Hi, and thanks for submitting this! I would need the error message from Scany to help you in full. But even without it, I can spot a few problems here:

  1. It's counterintuitive, but when you select a column like this: select cr.goodzon_order_id, ... the result rows' column will be goodzon_order_id, not cr.goodzon_order_id as you might expect. You can verify that if you run your query in a GUI like DataGrip or TablePlus. To override this, you need to make an explicit alias in your query: select cr.goodzon_order_id as "cr.goodzon_order_id", ...
  2. Scany won't handle your Cargo []Cargo struct array field. Scany isn't an ORM; it knows nothing about your data relations. You need to change that struct field to Cargo Cargo to match the shape of your rows. Then, after scanning the raw data, you can reduce it to an array, as was your initial intention.

I hope this helps.

georgysavva commented 1 year ago

Closing due to inactivity. Feel free to reopen/create a new issue.

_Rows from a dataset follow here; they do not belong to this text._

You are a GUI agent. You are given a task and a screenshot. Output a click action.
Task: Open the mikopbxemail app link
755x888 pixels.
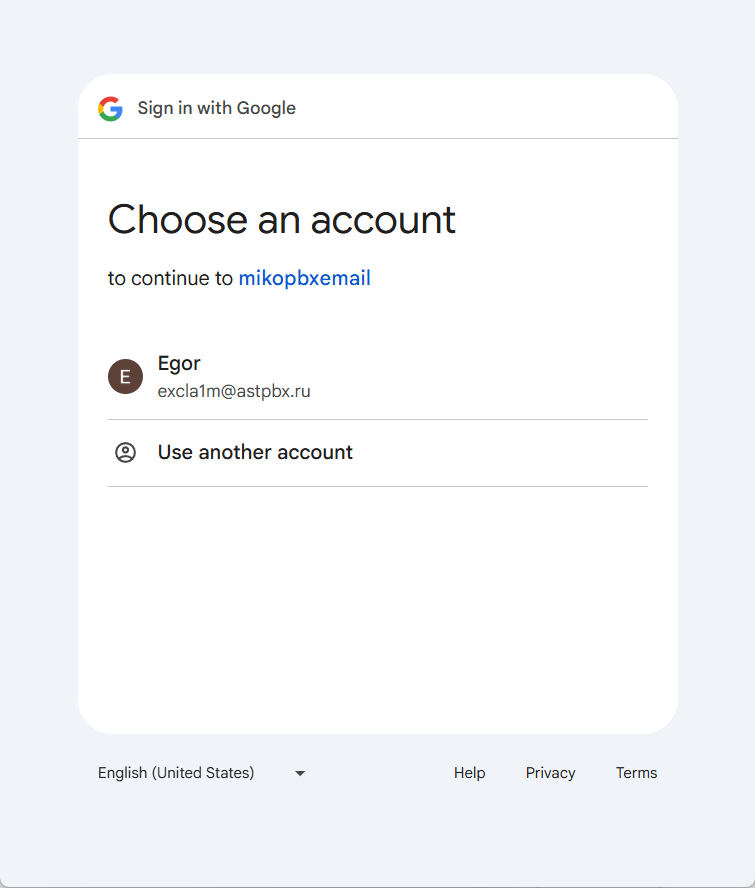click(304, 278)
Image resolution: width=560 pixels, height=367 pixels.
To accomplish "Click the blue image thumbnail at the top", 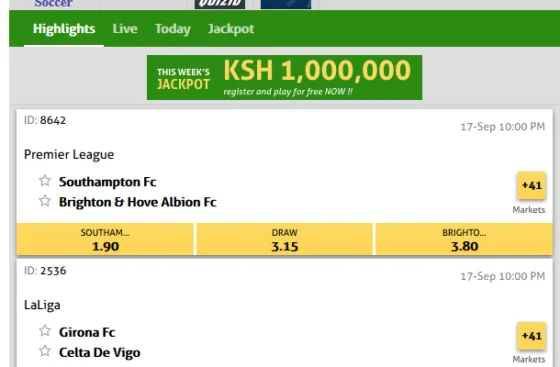I will [286, 4].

nobleach commented 1 year ago

Then, after scanning the raw data, you can reduce it to an array, as was your initial intention. I'd be interested in seeing how this might be done. Any examples out there?

georgysavva commented 1 year ago

Hey @nobleach, I don't have any scany examples for that. But it's not something related to scany, actually. You just need to create a map where the key is your primary object id, and the value is the accumulated list of many related objects for that ID.

Here is an example code generated by ChatGPT for the standard Go database library. You can follow its example:

package main

import (
    "database/sql"
    "fmt"
    _ "github.com/go-sql-driver/mysql"
)

type UserOrder struct {
    Username  string
    Orders    []Order
}

type Order struct {
    OrderId   int
    OrderDate string
}

func main() {
    db, err := sql.Open("mysql", "user:password@tcp(localhost:3306)/database")
    if err != nil {
        panic(err.Error())
    }
    defer db.Close()

    query := "SELECT u.username, o.order_id, o.order_date FROM users u LEFT JOIN orders o ON u.user_id = o.user_id"

    rows, err := db.Query(query)
    if err != nil {
        panic(err.Error())
    }
    defer rows.Close()

    userOrders := make(map[string]*UserOrder)

    for rows.Next() {
        var username string
        var orderId sql.NullInt64
        var orderDate sql.NullString

        err := rows.Scan(&username, &orderId, &orderDate)
        if err != nil {
            panic(err.Error())
        }

        userOrder, ok := userOrders[username]
        if !ok {
            userOrder = &UserOrder{
                Username: username,
                Orders:   []Order{},
            }
            userOrders[username] = userOrder
        }

        order := Order{
            OrderId:   int(orderId.Int64),
             OrderDate: orderDate.String,
        }
        userOrder.Orders = append(userOrder.Orders, order)

    }

    if err = rows.Err(); err != nil {
        panic(err.Error())
    }

    for _, userOrder := range userOrders {
        fmt.Printf("%s:\n", userOrder.Username)
        for _, order := range userOrder.Orders {
            fmt.Printf("  Order %d placed on %s\n", order.OrderId, order.OrderDate)
        }
    }
}

Some explanation from ChatGPT: In this example, we are using the MySQL driver to connect to a MySQL database. We define a struct called UserOrder to represent the results of our query. UserOrder has a slice of Orders to represent the one-to-many relationship between users and orders. The main function connects to the database, executes the query, scans the results into a map of usernames to UserOrder pointers, and prints out each result. We use a map to group the orders by username so that we can append new orders to the existing slice of orders for a given user.

I hope this helps. Let me know if it doesn't.

nobleach commented 1 year ago

I realize this isn't a responsibility of Scany, so I sincerely appreciate your response. Thank you.